The kitchen has a double-bowl sink on the left and a 3-burner range/oven on the right below a large slider window with an overhead cabinet above. (The range/oven is a new replacement unit in Art Lindsay’s 1977 trailer). The 4 cubic foot Magnavox Instamatic 2-way gas/electric refrigerator
is in a cabinet opposite the range, and there is a small vertical bin covering the part of the wheel well that sticks out between the refrigerator
cabinet and the entry door. The divider wall beside the range is solid. The single plain roof vent (no fan) is centered in the trailer and is approximately between the range and the refrigerator, but slightly forward into the front compartment. The one example of a first generation trailer I have seen has very dark paneling on the divider walls, and the upper kitchen cabinets have surface mounted hinged doors that open up toward the ceiling. The walls of the hull are un-insulated, and just painted on the inside.

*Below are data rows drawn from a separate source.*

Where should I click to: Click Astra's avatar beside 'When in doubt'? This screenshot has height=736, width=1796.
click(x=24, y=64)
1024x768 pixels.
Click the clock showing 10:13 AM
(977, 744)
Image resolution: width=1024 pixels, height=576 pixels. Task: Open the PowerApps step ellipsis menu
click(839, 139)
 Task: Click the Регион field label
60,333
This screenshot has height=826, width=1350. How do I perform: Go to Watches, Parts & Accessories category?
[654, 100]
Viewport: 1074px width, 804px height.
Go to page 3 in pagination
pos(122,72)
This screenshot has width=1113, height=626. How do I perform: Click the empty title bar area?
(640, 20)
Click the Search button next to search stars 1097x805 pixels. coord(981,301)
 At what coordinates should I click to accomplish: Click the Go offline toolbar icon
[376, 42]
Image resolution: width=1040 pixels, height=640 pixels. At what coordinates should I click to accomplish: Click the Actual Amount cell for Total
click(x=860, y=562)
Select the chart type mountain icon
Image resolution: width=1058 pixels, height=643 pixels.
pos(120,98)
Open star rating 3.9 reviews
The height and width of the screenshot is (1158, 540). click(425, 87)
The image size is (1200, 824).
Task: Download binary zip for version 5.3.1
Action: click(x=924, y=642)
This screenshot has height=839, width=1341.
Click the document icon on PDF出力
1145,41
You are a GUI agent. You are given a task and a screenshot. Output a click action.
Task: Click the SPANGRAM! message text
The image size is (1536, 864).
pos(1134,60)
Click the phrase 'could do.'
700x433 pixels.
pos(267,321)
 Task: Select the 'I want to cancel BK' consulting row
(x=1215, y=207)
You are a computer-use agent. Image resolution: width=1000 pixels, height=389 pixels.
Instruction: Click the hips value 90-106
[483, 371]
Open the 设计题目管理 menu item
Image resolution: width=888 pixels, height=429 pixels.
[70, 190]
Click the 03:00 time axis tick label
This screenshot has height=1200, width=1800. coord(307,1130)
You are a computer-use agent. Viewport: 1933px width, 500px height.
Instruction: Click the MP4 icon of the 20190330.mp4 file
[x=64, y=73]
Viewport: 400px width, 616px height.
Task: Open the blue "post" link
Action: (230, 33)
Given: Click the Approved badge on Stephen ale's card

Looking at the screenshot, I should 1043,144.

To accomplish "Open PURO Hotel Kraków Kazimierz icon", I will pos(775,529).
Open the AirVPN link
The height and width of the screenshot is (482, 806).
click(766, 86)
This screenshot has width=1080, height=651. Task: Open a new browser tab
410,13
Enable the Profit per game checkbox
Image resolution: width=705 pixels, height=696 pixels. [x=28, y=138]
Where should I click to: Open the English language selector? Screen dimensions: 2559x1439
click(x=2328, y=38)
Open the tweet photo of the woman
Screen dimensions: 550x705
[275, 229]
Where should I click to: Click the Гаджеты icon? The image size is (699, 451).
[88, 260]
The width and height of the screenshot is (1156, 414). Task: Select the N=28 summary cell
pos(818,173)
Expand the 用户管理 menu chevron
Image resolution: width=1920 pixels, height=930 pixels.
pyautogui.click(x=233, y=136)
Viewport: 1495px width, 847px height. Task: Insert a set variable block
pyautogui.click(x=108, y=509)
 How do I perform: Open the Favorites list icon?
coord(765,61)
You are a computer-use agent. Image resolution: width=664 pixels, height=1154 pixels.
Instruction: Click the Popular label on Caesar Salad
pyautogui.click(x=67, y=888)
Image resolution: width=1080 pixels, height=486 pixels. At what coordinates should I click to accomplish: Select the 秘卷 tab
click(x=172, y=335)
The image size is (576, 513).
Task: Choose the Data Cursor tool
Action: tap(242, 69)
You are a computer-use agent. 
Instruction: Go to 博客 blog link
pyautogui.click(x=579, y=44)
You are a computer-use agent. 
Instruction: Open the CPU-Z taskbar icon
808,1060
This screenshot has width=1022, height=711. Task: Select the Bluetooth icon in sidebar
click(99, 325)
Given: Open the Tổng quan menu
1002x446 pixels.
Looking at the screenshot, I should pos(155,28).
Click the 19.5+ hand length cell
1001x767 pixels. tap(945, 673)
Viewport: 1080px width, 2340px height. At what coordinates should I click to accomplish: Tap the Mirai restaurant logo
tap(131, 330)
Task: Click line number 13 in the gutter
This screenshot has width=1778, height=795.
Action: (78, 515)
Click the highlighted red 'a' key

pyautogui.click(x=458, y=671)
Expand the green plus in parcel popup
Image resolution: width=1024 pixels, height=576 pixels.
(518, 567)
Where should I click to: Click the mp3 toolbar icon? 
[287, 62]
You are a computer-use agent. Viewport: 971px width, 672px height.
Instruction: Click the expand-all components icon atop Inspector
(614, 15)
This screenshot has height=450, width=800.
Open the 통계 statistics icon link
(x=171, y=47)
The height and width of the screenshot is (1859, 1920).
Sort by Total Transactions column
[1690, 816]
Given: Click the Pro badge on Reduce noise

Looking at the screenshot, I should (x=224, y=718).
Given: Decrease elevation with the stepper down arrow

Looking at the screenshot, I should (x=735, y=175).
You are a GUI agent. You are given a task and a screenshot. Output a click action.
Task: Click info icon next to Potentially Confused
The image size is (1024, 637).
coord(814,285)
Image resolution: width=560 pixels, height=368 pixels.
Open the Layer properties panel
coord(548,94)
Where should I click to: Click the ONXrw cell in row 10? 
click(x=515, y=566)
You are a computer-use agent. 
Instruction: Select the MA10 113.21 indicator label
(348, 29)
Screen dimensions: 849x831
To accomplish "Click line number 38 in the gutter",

The front compartment has 2 bench seats that can be used as twin beds. Four numbered boards (which fit best if placed in order) allow the back cushions to fill in the space between to make a king size bed. There are 3 equal size slider windows
around the space, and a shallow overhead cabinet across the front above the window that matches the look of the upper kitchen cabinet. The water system is under the street side bunk, and the battery
is under the front of the curbside bunk, accessible to the outside in front. The rest of the under-bunk area is storage.